Al met al, ik weet dus wat ik niet in huis haal wanneer ik boomloos blijf met kerst. Soms kun je heel tevreden zijn met de herinneringen of het heden. Het gedoe dat anderen overhoop halen zodat ik bij hun thuis naar een boom kan kijken. Of zoals vanochtend op het werk. Elk jaar wordt de uitpaktafel versierd met een kleed, een boom en eromheen pakjes voor iedereen. Dat ziet er zo lief uit. Zelfs zo lief, dat ik mijn cadeautje expres tot dinsdag laat liggen. Dan haal ik het dinsdagmiddag net voor sluitingstijd op en kan ik gelijk de collega's die er dan zijn een paar mooie dagen wensen. Ik heb er nu al zin in, en dat meen ik nog ook.

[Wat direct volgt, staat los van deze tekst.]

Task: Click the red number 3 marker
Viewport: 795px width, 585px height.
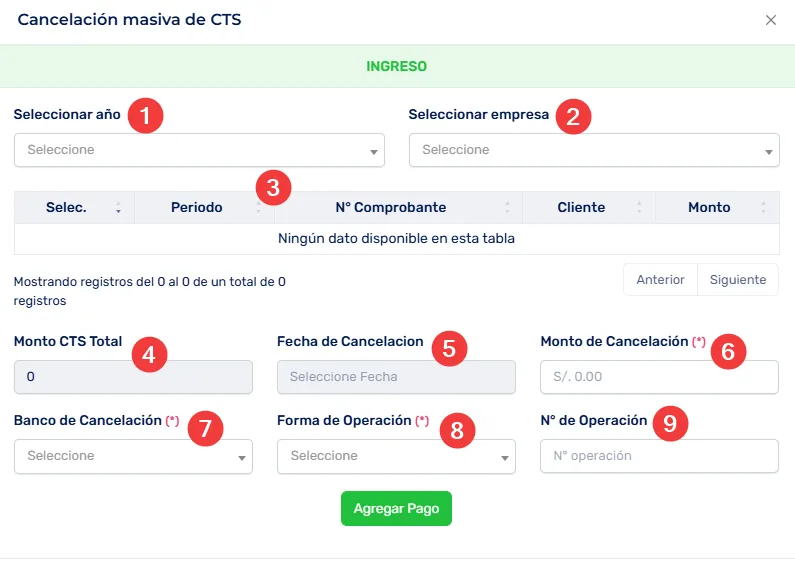Action: pos(273,186)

Wat we overigens hier thuis wel elk jaar doen is extra kerstlampjes ophangen in huis. We hebben namelijk sowieso al boven ons bed het hele jaar van die lampjes hangen. Die zijn onderdeel van onze dagelijkse verlichting. Maar rond kerst hangen we er nog een snoertje bij. We doen vaak ook iets met ballen in een plant en soms zelfs een ketting of slingers aan de boekenkast of ergens waar ik er zo min mogelijk kans van onthoofding op heb. En heel soms kopen we een mini-boom. Stiekem vind ik dat dan heus wel weer leuk, maar dat moet je nooit hardop zeggen. Stel je voor. Straks wordt er gedacht dat ik het naar mijn zin heb in deze tijd van het jaar. Gaan we dus gezellig eventjes tussen ons houden, oké? Snaveltje toe. Fijn.